━━━━━ RECORDS TO PROCESS

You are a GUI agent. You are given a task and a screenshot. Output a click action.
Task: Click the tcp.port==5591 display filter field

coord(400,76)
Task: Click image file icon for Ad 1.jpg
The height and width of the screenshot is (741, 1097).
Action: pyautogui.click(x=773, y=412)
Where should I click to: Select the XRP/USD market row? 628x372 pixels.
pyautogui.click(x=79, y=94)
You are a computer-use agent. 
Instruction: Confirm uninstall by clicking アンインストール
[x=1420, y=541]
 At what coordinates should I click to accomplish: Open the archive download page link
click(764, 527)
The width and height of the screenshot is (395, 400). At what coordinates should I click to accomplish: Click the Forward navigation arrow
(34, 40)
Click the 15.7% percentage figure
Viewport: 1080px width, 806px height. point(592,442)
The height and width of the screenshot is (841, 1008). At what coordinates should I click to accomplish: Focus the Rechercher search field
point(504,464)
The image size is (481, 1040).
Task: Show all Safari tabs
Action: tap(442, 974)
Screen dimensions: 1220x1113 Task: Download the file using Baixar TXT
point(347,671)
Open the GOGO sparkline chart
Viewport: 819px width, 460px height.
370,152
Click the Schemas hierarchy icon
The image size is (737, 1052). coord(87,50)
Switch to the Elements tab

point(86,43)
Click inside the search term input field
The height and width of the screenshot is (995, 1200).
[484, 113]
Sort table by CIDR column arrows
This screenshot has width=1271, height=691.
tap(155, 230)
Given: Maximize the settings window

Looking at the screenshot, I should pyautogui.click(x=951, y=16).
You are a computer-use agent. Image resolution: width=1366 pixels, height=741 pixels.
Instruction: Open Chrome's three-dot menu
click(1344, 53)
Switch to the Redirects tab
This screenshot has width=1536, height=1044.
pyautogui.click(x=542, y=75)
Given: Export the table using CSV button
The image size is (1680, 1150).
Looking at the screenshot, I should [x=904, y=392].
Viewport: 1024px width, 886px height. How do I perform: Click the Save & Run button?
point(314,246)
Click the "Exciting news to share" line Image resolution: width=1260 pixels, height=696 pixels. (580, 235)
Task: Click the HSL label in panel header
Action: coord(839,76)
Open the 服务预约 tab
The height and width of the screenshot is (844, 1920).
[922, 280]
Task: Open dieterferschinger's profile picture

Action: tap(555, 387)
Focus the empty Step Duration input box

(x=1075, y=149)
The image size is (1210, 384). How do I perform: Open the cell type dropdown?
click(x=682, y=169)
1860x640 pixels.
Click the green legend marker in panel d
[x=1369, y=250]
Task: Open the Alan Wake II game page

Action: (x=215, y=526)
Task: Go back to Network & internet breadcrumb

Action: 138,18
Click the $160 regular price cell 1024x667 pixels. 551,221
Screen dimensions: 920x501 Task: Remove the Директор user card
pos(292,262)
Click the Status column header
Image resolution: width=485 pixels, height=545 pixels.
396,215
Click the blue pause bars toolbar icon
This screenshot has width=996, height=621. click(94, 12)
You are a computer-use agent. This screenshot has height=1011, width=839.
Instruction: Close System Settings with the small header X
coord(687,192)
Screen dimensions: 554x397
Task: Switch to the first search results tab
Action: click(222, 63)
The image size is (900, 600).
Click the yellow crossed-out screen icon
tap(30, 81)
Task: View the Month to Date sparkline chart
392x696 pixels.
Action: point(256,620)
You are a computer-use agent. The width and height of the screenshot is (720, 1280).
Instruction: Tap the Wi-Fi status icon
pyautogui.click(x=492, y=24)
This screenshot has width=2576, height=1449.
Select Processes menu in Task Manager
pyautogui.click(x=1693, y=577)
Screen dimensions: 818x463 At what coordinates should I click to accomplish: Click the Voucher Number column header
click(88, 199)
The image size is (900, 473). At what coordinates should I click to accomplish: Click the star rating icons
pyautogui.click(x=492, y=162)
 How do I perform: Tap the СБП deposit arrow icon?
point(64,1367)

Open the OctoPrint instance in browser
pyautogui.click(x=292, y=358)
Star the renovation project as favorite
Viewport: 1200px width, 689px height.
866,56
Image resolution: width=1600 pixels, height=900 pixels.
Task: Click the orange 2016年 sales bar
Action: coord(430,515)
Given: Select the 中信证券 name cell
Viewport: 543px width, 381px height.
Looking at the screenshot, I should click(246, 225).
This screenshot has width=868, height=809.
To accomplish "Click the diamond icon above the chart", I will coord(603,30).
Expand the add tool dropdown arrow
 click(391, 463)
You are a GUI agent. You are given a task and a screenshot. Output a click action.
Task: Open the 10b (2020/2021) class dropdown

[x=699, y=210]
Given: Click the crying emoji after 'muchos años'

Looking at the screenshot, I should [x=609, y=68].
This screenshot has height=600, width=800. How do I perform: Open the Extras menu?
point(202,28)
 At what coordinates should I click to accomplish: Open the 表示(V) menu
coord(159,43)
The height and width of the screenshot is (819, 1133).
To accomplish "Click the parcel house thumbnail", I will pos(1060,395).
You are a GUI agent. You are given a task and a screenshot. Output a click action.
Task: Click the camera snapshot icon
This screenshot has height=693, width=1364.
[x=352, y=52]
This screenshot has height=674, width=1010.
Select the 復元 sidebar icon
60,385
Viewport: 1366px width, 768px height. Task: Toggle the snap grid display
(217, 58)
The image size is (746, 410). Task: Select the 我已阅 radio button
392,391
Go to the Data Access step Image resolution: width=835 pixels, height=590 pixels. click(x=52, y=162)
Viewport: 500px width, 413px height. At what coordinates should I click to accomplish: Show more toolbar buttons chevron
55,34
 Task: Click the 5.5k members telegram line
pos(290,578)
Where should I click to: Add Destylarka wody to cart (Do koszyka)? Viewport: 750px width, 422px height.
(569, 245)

━━━━━━━━━━

*DIRECTIONS FOR THIS TASK*
Repeat the entries above exactly, leaving nothing out.

*TASK RESULT*
You are a GUI agent. You are given a task and a screenshot. Output a click action.
Task: Click the tcp.port==5591 display filter field

coord(400,76)
Task: Click image file icon for Ad 1.jpg
The height and width of the screenshot is (741, 1097).
Action: pyautogui.click(x=773, y=412)
Where should I click to: Select the XRP/USD market row? 628x372 pixels.
pyautogui.click(x=79, y=94)
You are a computer-use agent. 
Instruction: Confirm uninstall by clicking アンインストール
[x=1420, y=541]
 At what coordinates should I click to accomplish: Open the archive download page link
click(764, 527)
The width and height of the screenshot is (395, 400). At what coordinates should I click to accomplish: Click the Forward navigation arrow
(34, 40)
Click the 15.7% percentage figure
Viewport: 1080px width, 806px height. point(592,442)
The height and width of the screenshot is (841, 1008). At what coordinates should I click to accomplish: Focus the Rechercher search field
point(504,464)
The image size is (481, 1040).
Task: Show all Safari tabs
Action: tap(442, 974)
Screen dimensions: 1220x1113 Task: Download the file using Baixar TXT
point(347,671)
Open the GOGO sparkline chart
Viewport: 819px width, 460px height.
370,152
Click the Schemas hierarchy icon
The image size is (737, 1052). coord(87,50)
Switch to the Elements tab

point(86,43)
Click inside the search term input field
The height and width of the screenshot is (995, 1200).
[484, 113]
Sort table by CIDR column arrows
This screenshot has width=1271, height=691.
tap(155, 230)
Given: Maximize the settings window

Looking at the screenshot, I should pyautogui.click(x=951, y=16).
You are a computer-use agent. Image resolution: width=1366 pixels, height=741 pixels.
Instruction: Open Chrome's three-dot menu
click(1344, 53)
Switch to the Redirects tab
This screenshot has width=1536, height=1044.
pyautogui.click(x=542, y=75)
Given: Export the table using CSV button
The image size is (1680, 1150).
Looking at the screenshot, I should [x=904, y=392].
Viewport: 1024px width, 886px height. How do I perform: Click the Save & Run button?
point(314,246)
Click the "Exciting news to share" line Image resolution: width=1260 pixels, height=696 pixels. (580, 235)
Task: Click the HSL label in panel header
Action: coord(839,76)
Open the 服务预约 tab
The height and width of the screenshot is (844, 1920).
[922, 280]
Task: Open dieterferschinger's profile picture

Action: tap(555, 387)
Focus the empty Step Duration input box

(x=1075, y=149)
The image size is (1210, 384). How do I perform: Open the cell type dropdown?
click(x=682, y=169)
1860x640 pixels.
Click the green legend marker in panel d
[x=1369, y=250]
Task: Open the Alan Wake II game page

Action: (x=215, y=526)
Task: Go back to Network & internet breadcrumb

Action: 138,18
Click the $160 regular price cell 1024x667 pixels. 551,221
Screen dimensions: 920x501 Task: Remove the Директор user card
pos(292,262)
Click the Status column header
Image resolution: width=485 pixels, height=545 pixels.
396,215
Click the blue pause bars toolbar icon
This screenshot has width=996, height=621. click(94, 12)
You are a computer-use agent. This screenshot has height=1011, width=839.
Instruction: Close System Settings with the small header X
coord(687,192)
Screen dimensions: 554x397
Task: Switch to the first search results tab
Action: click(222, 63)
The image size is (900, 600).
Click the yellow crossed-out screen icon
tap(30, 81)
Task: View the Month to Date sparkline chart
392x696 pixels.
Action: point(256,620)
You are a computer-use agent. The width and height of the screenshot is (720, 1280).
Instruction: Tap the Wi-Fi status icon
pyautogui.click(x=492, y=24)
This screenshot has width=2576, height=1449.
Select Processes menu in Task Manager
pyautogui.click(x=1693, y=577)
Screen dimensions: 818x463 At what coordinates should I click to accomplish: Click the Voucher Number column header
click(88, 199)
The image size is (900, 473). At what coordinates should I click to accomplish: Click the star rating icons
pyautogui.click(x=492, y=162)
 How do I perform: Tap the СБП deposit arrow icon?
point(64,1367)

Open the OctoPrint instance in browser
pyautogui.click(x=292, y=358)
Star the renovation project as favorite
Viewport: 1200px width, 689px height.
866,56
Image resolution: width=1600 pixels, height=900 pixels.
Task: Click the orange 2016年 sales bar
Action: coord(430,515)
Given: Select the 中信证券 name cell
Viewport: 543px width, 381px height.
Looking at the screenshot, I should click(246, 225).
This screenshot has width=868, height=809.
To accomplish "Click the diamond icon above the chart", I will coord(603,30).
Expand the add tool dropdown arrow
 click(391, 463)
You are a GUI agent. You are given a task and a screenshot. Output a click action.
Task: Open the 10b (2020/2021) class dropdown

[x=699, y=210]
Given: Click the crying emoji after 'muchos años'

Looking at the screenshot, I should [x=609, y=68].
This screenshot has height=600, width=800. How do I perform: Open the Extras menu?
point(202,28)
 At what coordinates should I click to accomplish: Open the 表示(V) menu
coord(159,43)
The height and width of the screenshot is (819, 1133).
To accomplish "Click the parcel house thumbnail", I will pos(1060,395).
You are a GUI agent. You are given a task and a screenshot. Output a click action.
Task: Click the camera snapshot icon
This screenshot has height=693, width=1364.
[x=352, y=52]
This screenshot has height=674, width=1010.
Select the 復元 sidebar icon
60,385
Viewport: 1366px width, 768px height. Task: Toggle the snap grid display
(217, 58)
The image size is (746, 410). Task: Select the 我已阅 radio button
392,391
Go to the Data Access step Image resolution: width=835 pixels, height=590 pixels. click(x=52, y=162)
Viewport: 500px width, 413px height. At what coordinates should I click to accomplish: Show more toolbar buttons chevron
55,34
 Task: Click the 5.5k members telegram line
pos(290,578)
Where should I click to: Add Destylarka wody to cart (Do koszyka)? Viewport: 750px width, 422px height.
(569, 245)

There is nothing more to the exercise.